Para mim, o castigo imposto pela entidade foi muito bem elaborado. O último episódio do protagonista Luisito na verdade foi um flash-back. Esta foi a terceira vez que o atacante morde um rival. Novamente: M-O-R-D-E. Juntas, as cinco letras não combinam em nada com o futebol. Não podemos considerar normal uma atitude desse tipo, ainda mais em tal repetição.

Portanto, é óbvio que as sanções desta vez deveriam ser mais rígidas do que nos momentos anteriores. Ou melhor, muito mais rígidas.
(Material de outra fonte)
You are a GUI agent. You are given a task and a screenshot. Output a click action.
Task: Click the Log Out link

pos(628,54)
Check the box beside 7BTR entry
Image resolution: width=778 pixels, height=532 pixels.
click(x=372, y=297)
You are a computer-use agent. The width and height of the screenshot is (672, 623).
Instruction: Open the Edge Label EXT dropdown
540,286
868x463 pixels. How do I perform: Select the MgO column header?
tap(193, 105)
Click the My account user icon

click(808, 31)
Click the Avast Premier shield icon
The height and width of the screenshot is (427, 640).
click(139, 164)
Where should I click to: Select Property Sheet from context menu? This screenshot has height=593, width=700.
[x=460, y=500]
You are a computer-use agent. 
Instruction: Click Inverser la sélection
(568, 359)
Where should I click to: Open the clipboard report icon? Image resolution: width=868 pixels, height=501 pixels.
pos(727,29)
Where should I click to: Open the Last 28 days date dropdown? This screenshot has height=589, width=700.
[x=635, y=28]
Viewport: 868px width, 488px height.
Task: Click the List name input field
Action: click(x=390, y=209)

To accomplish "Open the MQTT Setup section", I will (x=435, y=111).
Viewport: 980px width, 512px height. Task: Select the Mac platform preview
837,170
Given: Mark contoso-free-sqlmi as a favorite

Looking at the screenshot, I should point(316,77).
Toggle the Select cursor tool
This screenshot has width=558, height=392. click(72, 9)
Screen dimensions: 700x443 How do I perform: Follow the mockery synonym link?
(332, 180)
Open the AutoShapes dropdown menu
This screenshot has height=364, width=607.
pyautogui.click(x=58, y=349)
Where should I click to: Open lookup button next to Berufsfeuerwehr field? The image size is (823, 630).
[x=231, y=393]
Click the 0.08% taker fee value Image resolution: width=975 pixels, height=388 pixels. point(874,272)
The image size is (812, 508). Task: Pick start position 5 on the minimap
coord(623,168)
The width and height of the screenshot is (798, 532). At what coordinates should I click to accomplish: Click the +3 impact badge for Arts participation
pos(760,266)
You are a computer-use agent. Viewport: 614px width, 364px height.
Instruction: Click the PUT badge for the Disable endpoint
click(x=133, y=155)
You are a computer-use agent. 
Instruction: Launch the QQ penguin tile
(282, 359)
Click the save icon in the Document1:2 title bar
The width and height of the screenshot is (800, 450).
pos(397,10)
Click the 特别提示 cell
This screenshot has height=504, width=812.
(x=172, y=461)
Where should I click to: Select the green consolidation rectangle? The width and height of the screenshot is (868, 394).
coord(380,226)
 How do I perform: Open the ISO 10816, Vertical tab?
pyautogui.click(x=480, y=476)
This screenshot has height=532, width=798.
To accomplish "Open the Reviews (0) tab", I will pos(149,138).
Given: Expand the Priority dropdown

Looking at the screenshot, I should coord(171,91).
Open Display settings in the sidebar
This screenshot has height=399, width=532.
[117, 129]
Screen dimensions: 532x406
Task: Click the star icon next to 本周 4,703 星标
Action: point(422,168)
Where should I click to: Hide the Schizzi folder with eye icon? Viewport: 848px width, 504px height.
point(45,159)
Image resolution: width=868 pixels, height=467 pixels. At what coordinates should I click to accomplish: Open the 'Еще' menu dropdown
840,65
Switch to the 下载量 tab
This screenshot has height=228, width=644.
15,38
Além de tudo, ele foi capaz de mentir em seu julgamento, ao dizer que a mordida não era intencional – claramente desmentido pelas imagens. Uma postura desse tipo deveria ser considerada inaceitável no esporte, contudo, parece ser um simples deslize para muitos.

A única coisa que me vem na cabeça é que o uruguaio possui algum tipo de problema psicológico, que contribua para tal ferocidade. É um caso médico. É bem possível que o ato de Suárez já ocorra desde sua infância. Claro que não sou nenhum especialista, longe disso, mas aparenta ser algo usual, que ele carrega há bastante tempo. Como – suponho – nunca houve alguma repreensão suficiente para extinguir o “vício”, os anos se passaram e a criança selvagem se tornou um adulto feroz.

As penalidades estabelecidas, além de inibirem novas ações – como poderíamos esperar – de Suárez, coíbem condutas tão desastrosas quanto a de Luisito partindo de outros profissionais.  

Li muito pitacos como: “A FIFA não tem moral para dar essa punição. O passado dela é sujo”. Pois é, muitos casos como atos racistas – que parecem ser combatidos pela instituição apenas à base de mensagens – e entradas criminosas, que deixam as vítimas longe dos gramados por longos meses, de fato, não têm uma abordagem severa e eficaz por parte da FIFA, algo muito prejudicial para o futebol, que fica à mercê da ignorância e da maldade. No entanto, não é por esse motivo que temos que ser levianos quanto a outras questões- certas vezes até menos importantes, mas que também mancham o esporte.

O que temos que cobrar, de agora em diante, é que os próximos fatos de tamanha gravidade sejam reprimidos da mesma maneira, para que a bola volte a ser o centro das atenções dentro das quatro linhas.